> _Task requirements_
Word for word, transcribe the data below from the line with "Tap 'Couldn't Post" to the line with "Click the tallest volume bar in February", keeping both of those lines.

- - - - -

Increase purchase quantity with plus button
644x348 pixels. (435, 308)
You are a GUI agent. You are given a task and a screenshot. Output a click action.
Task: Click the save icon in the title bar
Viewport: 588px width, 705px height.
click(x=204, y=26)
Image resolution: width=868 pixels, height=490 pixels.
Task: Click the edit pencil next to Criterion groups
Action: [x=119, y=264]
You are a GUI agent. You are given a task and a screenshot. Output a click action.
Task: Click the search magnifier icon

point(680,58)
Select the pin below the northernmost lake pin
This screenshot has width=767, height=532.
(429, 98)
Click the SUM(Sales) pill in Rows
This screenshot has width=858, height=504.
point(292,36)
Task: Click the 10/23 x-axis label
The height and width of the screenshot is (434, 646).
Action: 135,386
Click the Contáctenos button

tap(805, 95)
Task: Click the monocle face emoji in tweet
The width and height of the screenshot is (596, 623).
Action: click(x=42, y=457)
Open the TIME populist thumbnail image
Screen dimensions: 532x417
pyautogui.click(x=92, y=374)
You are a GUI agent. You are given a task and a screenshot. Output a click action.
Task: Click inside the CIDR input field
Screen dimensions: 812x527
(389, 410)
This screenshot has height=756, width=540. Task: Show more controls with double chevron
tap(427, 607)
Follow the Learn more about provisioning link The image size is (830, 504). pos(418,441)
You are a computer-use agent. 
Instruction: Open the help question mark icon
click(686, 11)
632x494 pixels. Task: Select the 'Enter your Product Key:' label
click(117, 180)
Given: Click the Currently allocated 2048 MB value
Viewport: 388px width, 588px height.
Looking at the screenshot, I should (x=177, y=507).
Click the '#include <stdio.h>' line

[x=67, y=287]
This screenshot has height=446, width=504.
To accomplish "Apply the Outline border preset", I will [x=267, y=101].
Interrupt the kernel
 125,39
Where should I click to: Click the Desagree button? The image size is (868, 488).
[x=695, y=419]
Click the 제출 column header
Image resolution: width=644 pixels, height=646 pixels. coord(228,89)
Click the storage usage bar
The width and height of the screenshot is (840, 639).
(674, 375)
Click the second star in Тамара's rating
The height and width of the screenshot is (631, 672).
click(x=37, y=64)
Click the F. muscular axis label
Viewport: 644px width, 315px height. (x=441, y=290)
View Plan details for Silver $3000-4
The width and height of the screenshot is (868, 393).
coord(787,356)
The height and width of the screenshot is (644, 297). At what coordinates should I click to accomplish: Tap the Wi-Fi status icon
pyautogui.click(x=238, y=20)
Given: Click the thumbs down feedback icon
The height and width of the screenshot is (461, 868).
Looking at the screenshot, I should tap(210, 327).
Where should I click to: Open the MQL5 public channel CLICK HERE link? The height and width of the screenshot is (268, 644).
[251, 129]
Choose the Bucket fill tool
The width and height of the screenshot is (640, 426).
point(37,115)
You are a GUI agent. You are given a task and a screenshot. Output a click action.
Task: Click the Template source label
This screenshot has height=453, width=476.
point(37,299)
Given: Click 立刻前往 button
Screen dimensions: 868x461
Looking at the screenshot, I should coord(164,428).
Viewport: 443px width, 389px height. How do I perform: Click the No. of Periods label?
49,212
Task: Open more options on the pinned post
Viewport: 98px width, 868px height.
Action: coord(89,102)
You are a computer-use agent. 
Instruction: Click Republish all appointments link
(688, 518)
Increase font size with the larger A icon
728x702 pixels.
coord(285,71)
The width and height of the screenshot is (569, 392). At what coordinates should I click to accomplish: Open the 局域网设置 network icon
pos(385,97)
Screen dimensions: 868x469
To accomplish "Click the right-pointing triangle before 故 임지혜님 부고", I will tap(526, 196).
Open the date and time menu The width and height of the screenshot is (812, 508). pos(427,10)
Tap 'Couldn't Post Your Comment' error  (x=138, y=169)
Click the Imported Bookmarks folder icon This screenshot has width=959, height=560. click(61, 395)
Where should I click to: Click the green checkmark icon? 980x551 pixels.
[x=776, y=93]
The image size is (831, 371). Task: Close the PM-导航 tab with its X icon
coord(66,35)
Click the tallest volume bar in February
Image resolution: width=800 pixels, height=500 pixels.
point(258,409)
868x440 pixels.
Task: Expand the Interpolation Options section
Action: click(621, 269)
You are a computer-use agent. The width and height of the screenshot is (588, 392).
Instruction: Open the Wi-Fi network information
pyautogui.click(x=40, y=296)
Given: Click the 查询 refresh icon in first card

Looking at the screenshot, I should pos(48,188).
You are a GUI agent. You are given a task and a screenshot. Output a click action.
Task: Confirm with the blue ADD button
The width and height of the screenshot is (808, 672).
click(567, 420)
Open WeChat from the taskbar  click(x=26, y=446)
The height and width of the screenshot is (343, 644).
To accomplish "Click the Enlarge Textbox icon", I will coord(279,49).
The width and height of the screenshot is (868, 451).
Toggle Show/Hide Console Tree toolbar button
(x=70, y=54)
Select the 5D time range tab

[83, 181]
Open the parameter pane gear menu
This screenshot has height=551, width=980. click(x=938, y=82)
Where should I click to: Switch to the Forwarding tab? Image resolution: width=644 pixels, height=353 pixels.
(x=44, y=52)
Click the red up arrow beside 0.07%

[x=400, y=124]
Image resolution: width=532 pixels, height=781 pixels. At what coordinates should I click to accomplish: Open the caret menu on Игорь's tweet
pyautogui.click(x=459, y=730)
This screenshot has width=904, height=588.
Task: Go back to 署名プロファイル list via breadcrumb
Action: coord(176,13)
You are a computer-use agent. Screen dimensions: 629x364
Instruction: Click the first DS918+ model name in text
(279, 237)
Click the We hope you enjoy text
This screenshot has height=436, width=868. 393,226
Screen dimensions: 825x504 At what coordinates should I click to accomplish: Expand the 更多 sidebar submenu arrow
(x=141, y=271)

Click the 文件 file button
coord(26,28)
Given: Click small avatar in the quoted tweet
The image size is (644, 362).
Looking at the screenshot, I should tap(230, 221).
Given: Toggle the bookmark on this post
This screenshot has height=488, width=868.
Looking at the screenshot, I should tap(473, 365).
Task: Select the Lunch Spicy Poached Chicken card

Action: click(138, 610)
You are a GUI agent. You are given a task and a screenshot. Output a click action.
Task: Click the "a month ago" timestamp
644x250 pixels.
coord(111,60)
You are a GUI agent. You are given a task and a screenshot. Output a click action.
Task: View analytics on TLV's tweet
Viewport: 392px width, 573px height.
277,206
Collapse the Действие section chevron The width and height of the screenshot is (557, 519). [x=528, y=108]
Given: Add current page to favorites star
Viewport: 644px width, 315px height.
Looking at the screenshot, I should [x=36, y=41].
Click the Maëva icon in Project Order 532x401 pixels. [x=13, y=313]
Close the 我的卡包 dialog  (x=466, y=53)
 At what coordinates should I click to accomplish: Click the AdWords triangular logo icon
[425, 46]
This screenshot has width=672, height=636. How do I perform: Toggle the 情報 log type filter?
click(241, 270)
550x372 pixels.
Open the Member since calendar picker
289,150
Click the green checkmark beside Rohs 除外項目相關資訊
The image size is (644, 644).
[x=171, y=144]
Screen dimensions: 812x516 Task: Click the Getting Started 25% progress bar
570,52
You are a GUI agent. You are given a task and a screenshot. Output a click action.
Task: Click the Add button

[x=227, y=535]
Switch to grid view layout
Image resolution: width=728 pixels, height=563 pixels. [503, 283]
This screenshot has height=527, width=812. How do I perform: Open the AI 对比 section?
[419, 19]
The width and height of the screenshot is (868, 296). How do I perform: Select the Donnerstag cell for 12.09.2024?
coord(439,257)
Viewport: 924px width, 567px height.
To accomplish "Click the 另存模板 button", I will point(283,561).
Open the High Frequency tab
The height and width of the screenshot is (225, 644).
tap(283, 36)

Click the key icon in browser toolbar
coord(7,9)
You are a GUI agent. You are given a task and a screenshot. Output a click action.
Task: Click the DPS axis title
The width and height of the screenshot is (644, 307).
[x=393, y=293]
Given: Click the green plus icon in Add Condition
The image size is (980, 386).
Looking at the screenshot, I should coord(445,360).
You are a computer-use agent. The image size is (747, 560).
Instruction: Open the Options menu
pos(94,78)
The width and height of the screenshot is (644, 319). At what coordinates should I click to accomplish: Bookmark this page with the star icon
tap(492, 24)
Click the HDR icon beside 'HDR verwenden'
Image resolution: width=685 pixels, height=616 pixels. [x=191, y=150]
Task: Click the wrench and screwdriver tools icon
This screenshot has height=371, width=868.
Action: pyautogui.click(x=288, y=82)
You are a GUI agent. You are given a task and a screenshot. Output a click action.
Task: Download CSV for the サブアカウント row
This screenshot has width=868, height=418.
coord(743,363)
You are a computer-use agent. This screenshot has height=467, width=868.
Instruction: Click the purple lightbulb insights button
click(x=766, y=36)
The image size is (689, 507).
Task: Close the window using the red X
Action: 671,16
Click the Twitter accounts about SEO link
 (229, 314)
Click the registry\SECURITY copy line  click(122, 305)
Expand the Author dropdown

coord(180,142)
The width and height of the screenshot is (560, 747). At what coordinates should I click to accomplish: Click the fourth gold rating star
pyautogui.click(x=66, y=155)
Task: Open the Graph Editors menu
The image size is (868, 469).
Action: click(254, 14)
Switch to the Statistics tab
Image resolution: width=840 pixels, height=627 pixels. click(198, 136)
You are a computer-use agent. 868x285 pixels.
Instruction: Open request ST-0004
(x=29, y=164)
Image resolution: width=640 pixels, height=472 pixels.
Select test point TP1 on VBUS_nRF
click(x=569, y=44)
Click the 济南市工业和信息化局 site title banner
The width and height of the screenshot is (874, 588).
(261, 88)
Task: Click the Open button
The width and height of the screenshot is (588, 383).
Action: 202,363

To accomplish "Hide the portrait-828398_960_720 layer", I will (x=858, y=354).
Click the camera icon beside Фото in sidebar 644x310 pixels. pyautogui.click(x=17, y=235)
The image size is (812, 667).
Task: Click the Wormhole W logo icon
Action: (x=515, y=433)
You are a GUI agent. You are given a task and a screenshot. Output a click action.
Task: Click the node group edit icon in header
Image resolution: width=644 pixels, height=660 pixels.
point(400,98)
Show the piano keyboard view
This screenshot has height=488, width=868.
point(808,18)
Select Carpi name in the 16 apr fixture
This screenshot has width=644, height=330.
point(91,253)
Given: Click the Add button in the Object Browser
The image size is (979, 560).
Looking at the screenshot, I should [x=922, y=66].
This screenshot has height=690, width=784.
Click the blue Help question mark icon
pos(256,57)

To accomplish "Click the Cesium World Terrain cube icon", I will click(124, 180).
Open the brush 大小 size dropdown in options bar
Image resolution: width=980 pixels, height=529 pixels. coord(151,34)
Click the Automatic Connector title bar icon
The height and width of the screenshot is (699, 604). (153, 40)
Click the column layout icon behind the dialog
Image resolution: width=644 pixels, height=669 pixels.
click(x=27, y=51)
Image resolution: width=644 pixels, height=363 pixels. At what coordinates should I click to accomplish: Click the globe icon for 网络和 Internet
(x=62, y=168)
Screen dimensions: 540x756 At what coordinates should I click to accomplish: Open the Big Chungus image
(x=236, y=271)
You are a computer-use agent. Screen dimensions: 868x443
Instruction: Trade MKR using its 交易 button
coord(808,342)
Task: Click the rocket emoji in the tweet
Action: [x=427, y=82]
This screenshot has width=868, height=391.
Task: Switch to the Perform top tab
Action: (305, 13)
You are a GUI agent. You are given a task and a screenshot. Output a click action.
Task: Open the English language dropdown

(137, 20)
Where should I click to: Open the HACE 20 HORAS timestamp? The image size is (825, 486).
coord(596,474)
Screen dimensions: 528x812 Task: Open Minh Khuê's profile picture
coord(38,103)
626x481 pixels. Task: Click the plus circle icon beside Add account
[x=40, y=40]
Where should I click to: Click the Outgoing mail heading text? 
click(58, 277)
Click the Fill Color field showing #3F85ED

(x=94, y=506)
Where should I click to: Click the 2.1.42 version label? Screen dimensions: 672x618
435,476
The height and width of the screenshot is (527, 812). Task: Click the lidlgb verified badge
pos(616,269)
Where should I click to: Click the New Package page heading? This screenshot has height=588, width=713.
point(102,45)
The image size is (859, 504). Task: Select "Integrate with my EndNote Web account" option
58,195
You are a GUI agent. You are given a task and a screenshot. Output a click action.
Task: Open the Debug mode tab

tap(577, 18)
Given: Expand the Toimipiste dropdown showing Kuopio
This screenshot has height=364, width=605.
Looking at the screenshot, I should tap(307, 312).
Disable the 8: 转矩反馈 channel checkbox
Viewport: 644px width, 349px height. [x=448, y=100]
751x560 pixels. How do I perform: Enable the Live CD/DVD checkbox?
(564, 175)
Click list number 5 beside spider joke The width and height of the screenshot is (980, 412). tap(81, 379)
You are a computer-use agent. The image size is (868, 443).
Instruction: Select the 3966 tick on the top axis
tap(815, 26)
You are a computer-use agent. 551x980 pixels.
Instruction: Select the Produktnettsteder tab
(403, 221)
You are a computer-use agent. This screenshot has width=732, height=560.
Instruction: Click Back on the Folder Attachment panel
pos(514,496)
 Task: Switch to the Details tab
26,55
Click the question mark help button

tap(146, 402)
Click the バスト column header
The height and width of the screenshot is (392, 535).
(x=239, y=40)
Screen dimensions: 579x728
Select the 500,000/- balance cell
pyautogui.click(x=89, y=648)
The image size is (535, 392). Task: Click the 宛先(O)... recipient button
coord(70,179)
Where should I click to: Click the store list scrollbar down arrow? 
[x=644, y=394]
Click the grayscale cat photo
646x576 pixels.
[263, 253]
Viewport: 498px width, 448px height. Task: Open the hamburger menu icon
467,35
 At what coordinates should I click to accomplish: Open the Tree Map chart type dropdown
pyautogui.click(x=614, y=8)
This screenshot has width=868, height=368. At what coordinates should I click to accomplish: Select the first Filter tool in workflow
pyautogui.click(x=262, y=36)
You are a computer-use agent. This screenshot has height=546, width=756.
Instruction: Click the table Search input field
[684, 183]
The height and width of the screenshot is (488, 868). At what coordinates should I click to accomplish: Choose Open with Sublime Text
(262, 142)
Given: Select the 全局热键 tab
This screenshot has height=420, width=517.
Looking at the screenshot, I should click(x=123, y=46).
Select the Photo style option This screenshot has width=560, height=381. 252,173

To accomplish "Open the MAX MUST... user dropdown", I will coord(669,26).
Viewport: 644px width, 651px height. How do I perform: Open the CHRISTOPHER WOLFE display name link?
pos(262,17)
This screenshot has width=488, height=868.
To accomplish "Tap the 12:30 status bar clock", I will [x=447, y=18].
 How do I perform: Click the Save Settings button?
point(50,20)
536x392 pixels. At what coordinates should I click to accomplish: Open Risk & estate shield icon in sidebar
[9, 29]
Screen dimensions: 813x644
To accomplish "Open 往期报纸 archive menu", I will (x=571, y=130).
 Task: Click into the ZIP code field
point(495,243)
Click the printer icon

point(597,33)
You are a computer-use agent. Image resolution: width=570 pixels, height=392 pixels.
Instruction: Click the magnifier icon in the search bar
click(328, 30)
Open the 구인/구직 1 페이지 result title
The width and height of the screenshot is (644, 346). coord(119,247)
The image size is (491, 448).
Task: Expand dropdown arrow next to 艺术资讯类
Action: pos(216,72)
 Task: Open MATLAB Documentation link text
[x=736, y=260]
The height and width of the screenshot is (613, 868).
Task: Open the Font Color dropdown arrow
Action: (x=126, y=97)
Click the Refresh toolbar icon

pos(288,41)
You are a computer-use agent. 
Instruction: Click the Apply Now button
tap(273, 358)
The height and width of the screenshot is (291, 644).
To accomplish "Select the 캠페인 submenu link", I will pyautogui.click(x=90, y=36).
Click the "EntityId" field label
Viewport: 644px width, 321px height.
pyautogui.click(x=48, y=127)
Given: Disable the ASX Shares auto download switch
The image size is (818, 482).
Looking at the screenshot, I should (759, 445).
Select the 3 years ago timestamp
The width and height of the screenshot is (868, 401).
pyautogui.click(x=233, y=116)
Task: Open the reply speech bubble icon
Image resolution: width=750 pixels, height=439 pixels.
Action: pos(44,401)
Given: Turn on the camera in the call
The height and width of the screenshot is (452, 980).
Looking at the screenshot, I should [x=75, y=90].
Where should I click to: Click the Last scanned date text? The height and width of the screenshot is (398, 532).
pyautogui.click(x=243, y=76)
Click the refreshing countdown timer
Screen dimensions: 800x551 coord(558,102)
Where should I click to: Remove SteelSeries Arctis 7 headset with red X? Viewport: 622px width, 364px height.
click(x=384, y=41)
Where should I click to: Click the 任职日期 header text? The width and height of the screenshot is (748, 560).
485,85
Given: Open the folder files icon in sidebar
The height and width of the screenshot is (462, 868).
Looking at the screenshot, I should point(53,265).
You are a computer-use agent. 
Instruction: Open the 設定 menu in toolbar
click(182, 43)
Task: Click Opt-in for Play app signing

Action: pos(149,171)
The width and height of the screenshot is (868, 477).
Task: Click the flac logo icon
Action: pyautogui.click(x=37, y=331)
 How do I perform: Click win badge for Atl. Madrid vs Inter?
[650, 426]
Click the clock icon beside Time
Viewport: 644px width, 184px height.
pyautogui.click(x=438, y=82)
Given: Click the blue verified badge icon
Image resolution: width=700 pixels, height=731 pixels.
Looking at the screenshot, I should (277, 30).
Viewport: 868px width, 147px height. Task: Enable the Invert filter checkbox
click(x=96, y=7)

- - - - -

> _Worked solution_
Tap 'Couldn't Post Your Comment' error  (x=138, y=169)
Click the Imported Bookmarks folder icon This screenshot has width=959, height=560. click(61, 395)
Where should I click to: Click the green checkmark icon? 980x551 pixels.
[x=776, y=93]
The image size is (831, 371). Task: Close the PM-导航 tab with its X icon
coord(66,35)
Click the tallest volume bar in February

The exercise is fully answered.